For student credit service Duck9, text messaging has been one of the best ways to target college students. Mobile marketing, says CEO/founder Larry Chiang, ties in with the trend of creating direct marketing pieces that address students the way a friend would, providing relevant advice and information — and texting is how today’s students communicate with friends on a day-to-day basis.
“The fact is, college students are bombarded with 200 messages a day, just from financial services,” he explains. “It doesn’t matter how colorful your creative is — it also needs to be something that’s functional and useful to the student.”
As for Dougherty, several key factors play into her company’s efforts to market student loan services to college-aged consumers. “They are very smart and discerning,” she says. “They don’t suffer fools, they require authenticity, are really fluid consumers, fluid buyers of goods and services, and are very unintimidated by the Internet.”
In addition, she explains, they love humor and require instant gratification, easy access and social portability. “Of course, we can’t always hit all of those things, but we use these rules to design our campaigns,” she says. “Essentially, consumers want what they want when they want it.”
All Student Loan: Postcard and e-mail campaign
All Student Loan used a humorous photo and slogan to target students in a postcard/e-mail campaign. “What we’re saying is, ‘Don’t get left out — you still have financial issues to deal with,’” explains Steve Harder, the company’s managing director of marketing. Students were encouraged to apply for a loan through a listed number or a self-service Web site. The campaign resulted in an 8.5% increase over the past two years’ average of loans given out.
Duck9: Text messages
The student credit services company uses simple text messages to attract students to its credit counseling and loan service. After all, explains founder Larry Chiang, “A student’s cell phone is his friend,” so students are likely to read a text even from an unknown sender. This “friendly” approach is working: more than 50,000 students sign up for Duck9’s personal loans and online newsletters each month.

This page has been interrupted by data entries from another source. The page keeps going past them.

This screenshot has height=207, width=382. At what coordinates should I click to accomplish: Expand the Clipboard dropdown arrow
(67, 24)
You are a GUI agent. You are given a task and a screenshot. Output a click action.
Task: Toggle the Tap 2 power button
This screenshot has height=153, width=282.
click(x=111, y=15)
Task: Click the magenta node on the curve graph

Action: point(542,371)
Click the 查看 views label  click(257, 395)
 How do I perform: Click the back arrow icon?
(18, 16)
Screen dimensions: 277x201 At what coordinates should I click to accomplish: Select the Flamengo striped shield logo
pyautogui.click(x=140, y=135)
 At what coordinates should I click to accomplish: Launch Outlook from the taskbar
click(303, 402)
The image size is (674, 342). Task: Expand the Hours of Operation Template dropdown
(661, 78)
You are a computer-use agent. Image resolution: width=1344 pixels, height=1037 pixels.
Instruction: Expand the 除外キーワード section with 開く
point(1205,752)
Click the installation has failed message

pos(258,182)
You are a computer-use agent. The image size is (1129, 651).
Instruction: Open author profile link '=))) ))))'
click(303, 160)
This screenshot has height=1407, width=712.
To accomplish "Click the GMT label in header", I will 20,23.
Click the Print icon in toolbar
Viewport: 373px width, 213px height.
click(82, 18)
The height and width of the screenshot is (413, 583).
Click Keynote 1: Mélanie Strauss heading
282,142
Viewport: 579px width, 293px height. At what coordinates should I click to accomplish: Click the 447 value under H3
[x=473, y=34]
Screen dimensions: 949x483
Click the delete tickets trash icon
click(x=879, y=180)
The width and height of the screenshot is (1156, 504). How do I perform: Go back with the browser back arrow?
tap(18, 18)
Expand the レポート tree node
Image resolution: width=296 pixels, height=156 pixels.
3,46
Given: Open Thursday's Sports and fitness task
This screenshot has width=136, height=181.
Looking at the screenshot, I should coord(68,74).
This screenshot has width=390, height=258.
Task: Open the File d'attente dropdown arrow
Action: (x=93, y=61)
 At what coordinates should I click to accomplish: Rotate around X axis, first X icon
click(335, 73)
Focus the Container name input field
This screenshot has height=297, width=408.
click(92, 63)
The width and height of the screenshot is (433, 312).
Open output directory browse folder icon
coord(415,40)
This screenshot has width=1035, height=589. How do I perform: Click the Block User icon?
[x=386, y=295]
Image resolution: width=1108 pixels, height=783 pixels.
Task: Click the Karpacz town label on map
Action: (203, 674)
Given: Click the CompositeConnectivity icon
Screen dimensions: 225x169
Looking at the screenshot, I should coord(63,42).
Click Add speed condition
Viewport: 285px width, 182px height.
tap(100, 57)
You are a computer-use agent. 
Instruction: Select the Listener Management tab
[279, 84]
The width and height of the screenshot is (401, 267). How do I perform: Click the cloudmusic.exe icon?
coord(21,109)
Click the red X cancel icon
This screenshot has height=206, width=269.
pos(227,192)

American Education Services: Custom magazine
The student loan and financial aid company started a loan counseling tool, youcandealwithit.com, as a resource for graduating students. In addition, it produced a companion glossy spoof magazine called YCD, which was distributed at college campuses and featured humorous articles, games and puzzles. To get the puzzle answers, students had to log on to the site. The magazine was such a success when it launched in early 2007 that it was reissued in September.